There were other consequences to this addiction. Zanté and Lexi would spot me playing on the iPad and then insist on doing the same. This upped their screentime from an hour a day to many more. Michael and I found less time to talk. My head hurt from looking at a screen so much. Worst of all, on my bedside table, my Bible lay untouched underneath my iPad.
I had deleted the game several times before, only to re-install it less than 24 hours later. (Can't let that daily bonus slide, right?) I just couldn't resist that feeling of accomplishment when I got all those trains filled, or managed to fill enough orders to afford the next factory, or filled the airplane so quickly that I got a major "experience point" bonus, or, best of all, leveled up! This is why these games are so popular, and they are designed to keep you playing. www.video-game-addiction.org has some informative articles with regards to this.
However, the grace of our Heavenly Father is such that He will not allow His child to remain naive to the dangers of her actions for long, and He provided me with a very clear message through Llewellyn's message on Sunday, titled "What is your daily bread?". Even though I was in the mother's room and did not hear the entire message I remember him saying, "what is the first thing you think of in the morning? The last thing you think of at night?" Well, I knew what that was, and I felt ashamed. I knew what needed to be done. I deleted the game. This time, I won't be going back.
Today, my first day free of the game, was a very productive day!

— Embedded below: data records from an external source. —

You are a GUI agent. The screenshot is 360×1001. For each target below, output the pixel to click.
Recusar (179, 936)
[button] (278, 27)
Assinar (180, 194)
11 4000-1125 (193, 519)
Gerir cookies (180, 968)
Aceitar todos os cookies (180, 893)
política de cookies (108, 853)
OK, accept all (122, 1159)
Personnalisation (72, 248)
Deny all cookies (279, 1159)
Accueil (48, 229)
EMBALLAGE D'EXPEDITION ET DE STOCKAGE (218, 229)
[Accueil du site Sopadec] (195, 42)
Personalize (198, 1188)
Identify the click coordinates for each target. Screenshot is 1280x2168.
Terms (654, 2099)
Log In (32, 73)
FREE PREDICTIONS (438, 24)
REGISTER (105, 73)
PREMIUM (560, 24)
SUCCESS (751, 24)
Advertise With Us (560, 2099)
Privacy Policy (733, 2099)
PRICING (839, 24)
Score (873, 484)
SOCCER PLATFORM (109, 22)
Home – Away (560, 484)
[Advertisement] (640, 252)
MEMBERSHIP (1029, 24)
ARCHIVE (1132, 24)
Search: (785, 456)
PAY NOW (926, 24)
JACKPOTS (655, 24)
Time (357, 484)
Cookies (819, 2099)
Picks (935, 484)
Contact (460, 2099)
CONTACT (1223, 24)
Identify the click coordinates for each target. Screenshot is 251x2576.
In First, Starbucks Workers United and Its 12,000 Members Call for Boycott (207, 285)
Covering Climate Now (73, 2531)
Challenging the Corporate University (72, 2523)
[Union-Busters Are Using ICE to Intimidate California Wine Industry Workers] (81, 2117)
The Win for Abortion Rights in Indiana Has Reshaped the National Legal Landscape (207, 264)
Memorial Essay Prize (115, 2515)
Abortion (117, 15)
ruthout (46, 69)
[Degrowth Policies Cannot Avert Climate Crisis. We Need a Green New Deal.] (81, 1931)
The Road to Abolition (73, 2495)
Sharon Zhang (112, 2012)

Today was the first day in weeks that I didn't have a headache. Not once was I busy reading to my daughter while wondering whether a train had returned with those oh so important building materials. Neither Zanté nor Lexi touched an iPad or even asked for one. We played, we painted, we visited with family. I literally felt free!
The world has so many ways in which it seeks to capture our attention. Many of these things don't seem terrible, at first, and yet they have the potential to do so much damage. I hope that this experience will help me to more accurately assess the dangers of an activity in future, or at least help me to recognize that I have been "trapped" sooner, and I pray that by my sharing this experience I may help my fellow believers also free themselves of such things, so as to have that much more time for the really important things, which for me are my family, and my God.